Here are the steps in that process:

  1. Upload a video on YouTube and caption it. If you do not want the video to be viewable here, but are just using it as a working space, you can choose to make the video private or unlisted. You can also delete it when you are finished with the captioning process.
  2. Download the caption file. YouTube creates a caption file in the format of a document with the extension - .sbv. You can download this and then open it with a word processing or text editing program that can handle .txt files. (For Windows, a program like Notepad and for Mac, a program like TextEdit, are programs you can use.). It will look something like this:

    0:00:01.209,0:00:06.350
    In my work developing online and video resources,
    I have frequently had conversations

    0:00:06.350,0:00:11.090
    with people who have expressed the desire
    that all videos be captioned.

    0:00:11.090,0:00:15.639
    As someone who has spent literally hundreds
    of hours putting in time codes for captions,

    0:00:15.639,0:00:19.439
    it always has made me sigh.

    The numbers before the captions represent the In and Out time codes for the captions.

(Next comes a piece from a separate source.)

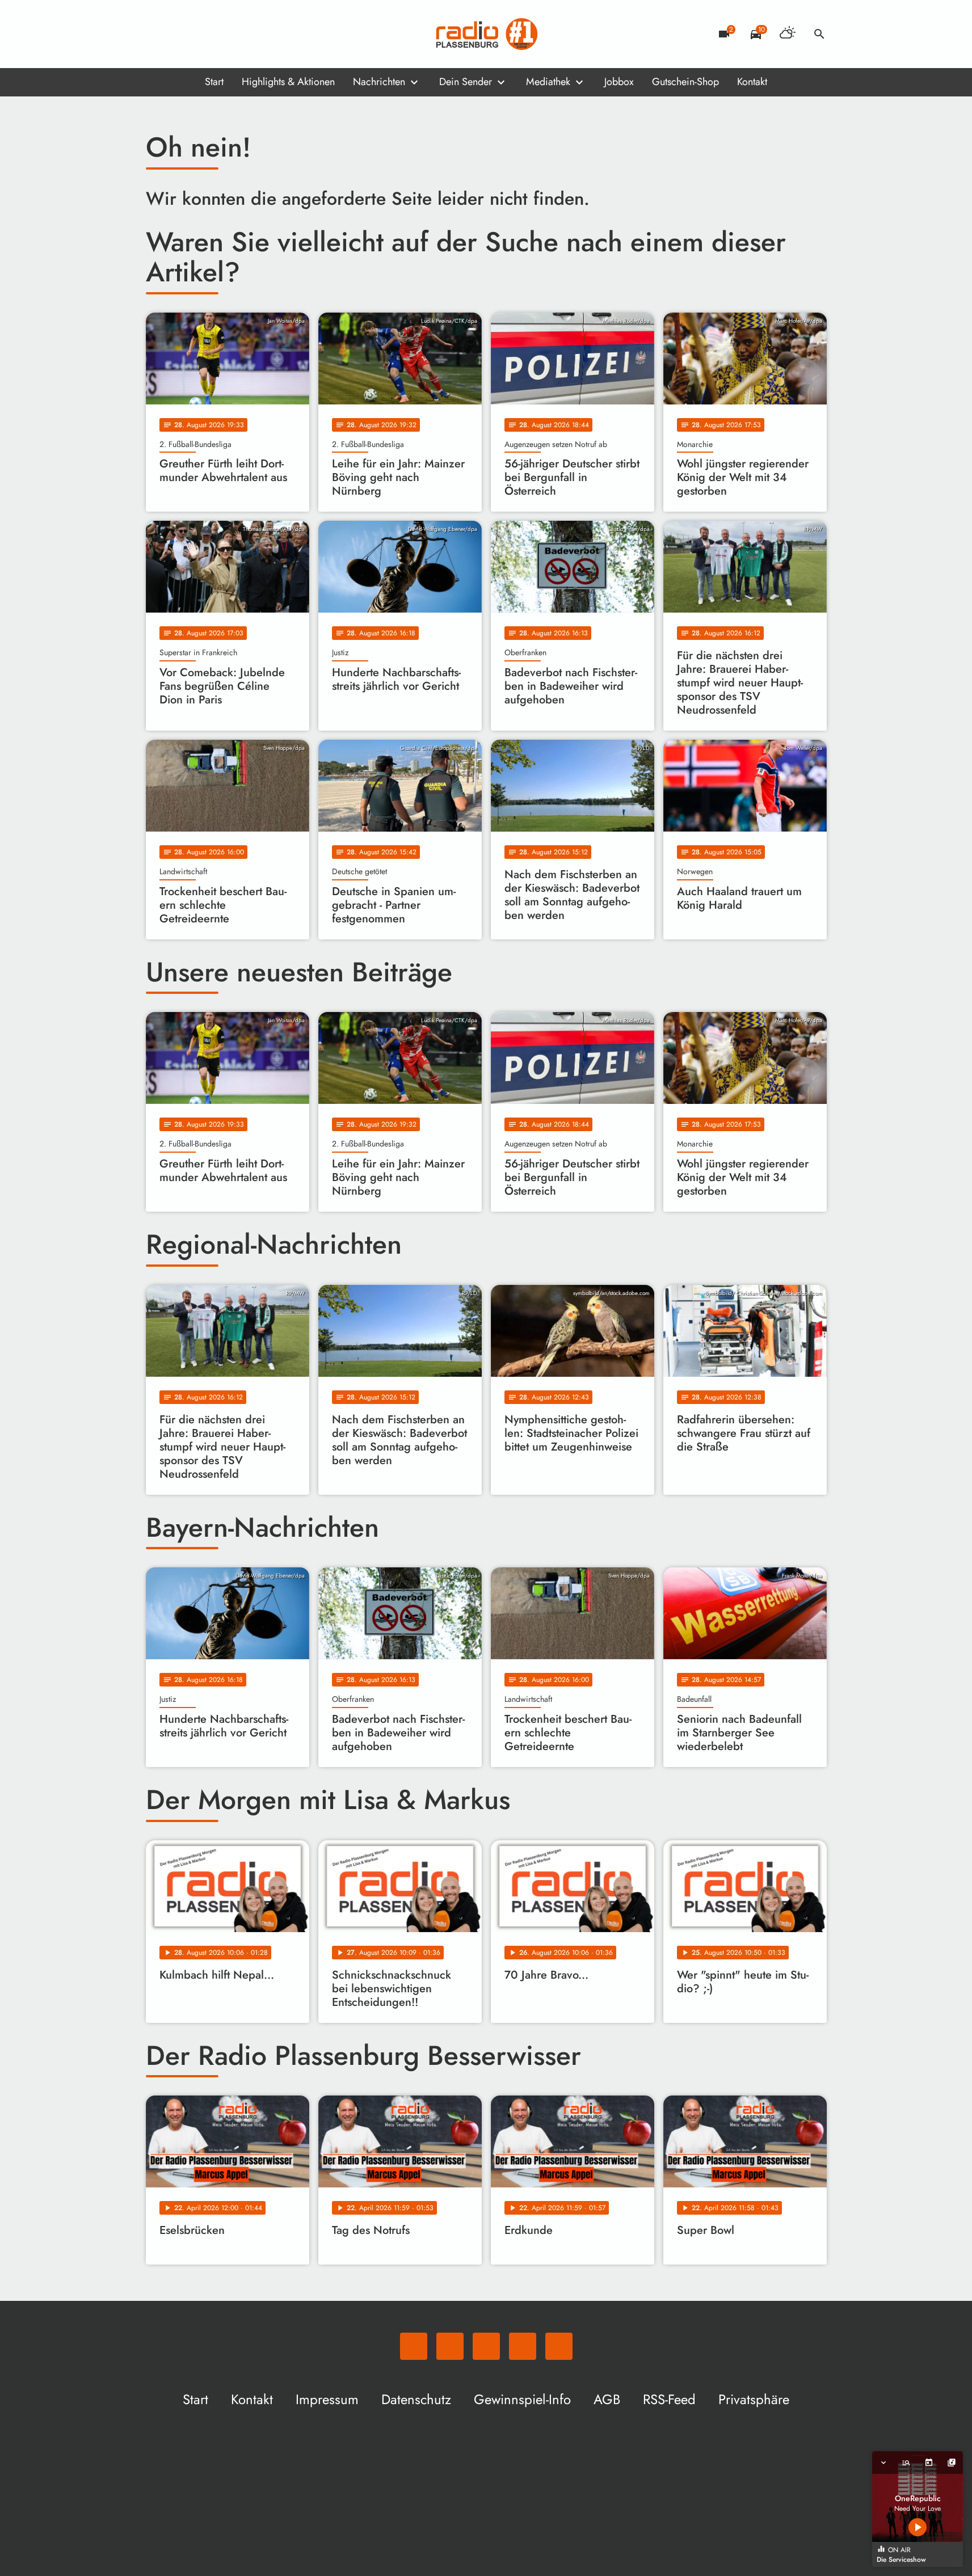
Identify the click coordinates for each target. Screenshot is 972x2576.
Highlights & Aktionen (288, 81)
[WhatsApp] (157, 34)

  3. Translate .sbv file to .srt file. The .sbv file is read by YouTube, but is not a standard that is yet adopted by lots of other captioning programs. A more popular format is a .srt file which can be used for captioning online video or subtitling DVD video. Gideon Goldberg created a simple script that converts this file and can be done online for free. Click here to go to that page. You can copy the above example of a .sbv text and then paste it into the top window, and click the button to transform it into an .sbv file. One problem is that the script converts the "," into "-->" because those are the different symbols used to show the separation between start and end times for a caption. However, this means that a comma in the transcript will automatically turned into a "-->." You can use the "Find and Change" feature of a text ending program to selectively change the ---> back into commas in the appropriate places.
  4. Clean-up the .srt file. This step may not be necessary. However, there may be times when the SRT file is not saved in a format that you can open in a program that can convert the subtitles (as explained in the next step.). There are, however, free programs that can clean-up the SRT file if needed. For Windows, you can use SubRip (free download here.) For Mac OS, SubCleaner is a program that lets you simply drag a file onto and it turns it into the correct formating as an .srt file that can be read as a subtitle.
  5. Convert .srt file to other format. As video formats move to become more accessible, there are a variety of formats of caption files. Flash files might require an .xml file while QuickTime videos require a QuickTime text track. In simple terms, these formats really differ in how the time codes are signified. To make these changes by hand would be extremely time consuming. However, there is an open-source software called Jubler, which can read an .srt file and convert it to 13 different formats. Jubler works on Mac, Windows and Linux. According to discussion forums on Jubler's web site, the developers of this program plan to add the .sbv format to the list of documents that Jubler can read and produce. This will make steps 3 and 4 unnecessary and we will be able to create the time code transcript on YouTube and then translate it to over formats directly through Jubler.

I recognize that the title of this article is hypberbolic. Quality captioning (like quality interpreting) is not something that can be simply automated. So, some excuses still exist. However, the impediment of having to manually insert time codes has been removed from the work and it will hopefully lead to a significant increase in both the number and percentage of online videos that are accessible. I'm not sure if we'll get to the point where all videos are captioned, but I, for one, will be doing my part to contribue to the number of videos that are. I hope that you will join me.